L'Etat pourra par ailleurs signer des contrats avec les parcs naturels régionaux en fonction de la qualité du projet présenté.
Les contrats de pays et d'agglomération pour lesquels des instructions ultérieures vous seront données pourront être signés dès l'entrée en vigueur du contrat de plan Etat-région jusqu'à la révision à mi-parcours en 2003. Leur financement sera prévu dans le volet territorial du contrat de plan Etat-région, mais aussi, selon l'importance du projet, dans le volet régional.
La nouvelle génération de contrats de ville s'intégrera aux futurs contrats d'agglomération dans les aires urbaines où de tels contrats seront élaborés et dès leur conclusion. Ils en constitueront le volet de cohésion sociale et territoriale. Les contrats de ville sont, dans les agglomérations concernées, la procédure de contractualisation pour la mise en oeuvre interministérielle et partenariale de la politique de la ville.

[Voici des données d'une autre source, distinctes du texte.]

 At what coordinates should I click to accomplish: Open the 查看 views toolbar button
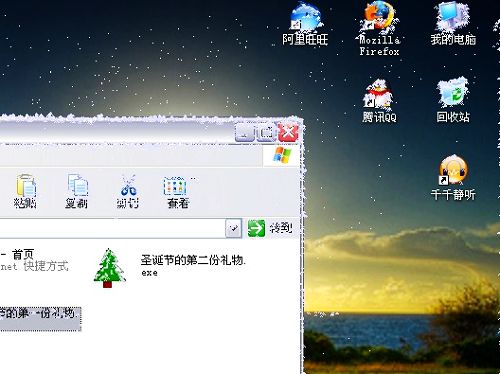pos(178,191)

La préparation des contrats de ville fera l'objet d'instructions particulières après le comité interministériel des villes prévu en novembre 1998, afin qu'ils puissent être préparés, négociés et signés avant la fin de l'année 1999. Une enveloppe financière spécifique leur sera allouée, qui sera répartie entre les régions en fonction des priorités tenant à la gravité des problèmes urbains. Ils vous est demandé de préciser, dans le cadre de l'élaboration de la stratégie de l'Etat dans la région, les enjeux spécifiques liés à la politique de la ville pour les territoires prioritairement concernés.

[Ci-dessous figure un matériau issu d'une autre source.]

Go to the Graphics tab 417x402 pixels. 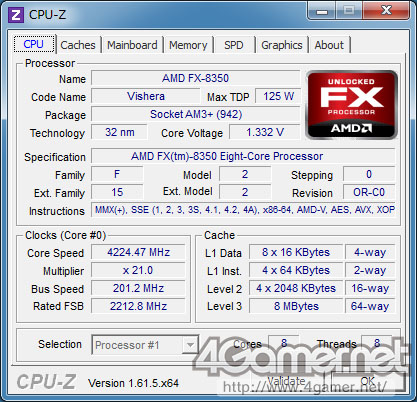pyautogui.click(x=282, y=45)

Ainsi que vous l'a signifié la circulaire du 1er juillet de Mme la ministre de l'aménagement du territoire et de l'environnement, le cadrage financier des prochains contrats de plan Etat-région sera dans un premier temps fonction de la situation générale de chaque région au regard des indicateurs établis par l'INSEE ainsi que des inégalités de satisfaction des besoins, notamment en termes de services rendus aux populations. Dans un second temps, il prendra en compte l'état et le contenu des projets de pays et d'agglomération ainsi que le degré d'engagement de la région en faveur des priorités de l'Etat, notamment exprimées par les schémas de services collectifs.
L'amélioration du suivi et de l'évaluation des contrats de plan figure parmi les mesures à mettre en oeuvre pour la prochaine génération. Le suivi et l'évaluation des opérations financées au titre de chaque contrat de plan Etat-région par l'Etat, la région et chaque financeur feront partie des clauses du contrat.
En ce qui concerne le suivi, les crédits réservés à la contractualisation bénéficieront d'une identification spécifique et d'un caractère prioritaire au sein de chaque article budgétaire.
Les modalités de ce suivi seront précisées par circulaire.
En ce qui concerne l'évaluation, les programmes inclus dans les contrats de plan Etat-régions et dans les contrats territoriaux rattachés feront l'objet d'évaluations à l'initiative des comités régionaux de l'évaluation en application des dispositions de la circulaire du 9 décembre 1993.
Une synthèse du suivi et des évaluations sera réalisée à l'issue des quatre premières années du contrat puis à la fin de la période contractuelle au niveau régional par les préfets de région et au niveau national par le Commissariat général du Plan, la délégation à l'aménagement du territoire et à l'action régionale et le secrétariat d'Etat à l'outre-mer.
Cette synthèse fera l'objet d'un rapport du Gouvernement au Parlement, après avis du Conseil national d'aménagement et de développement du territoire. Ce rapport sera transmis au Conseil économique et social.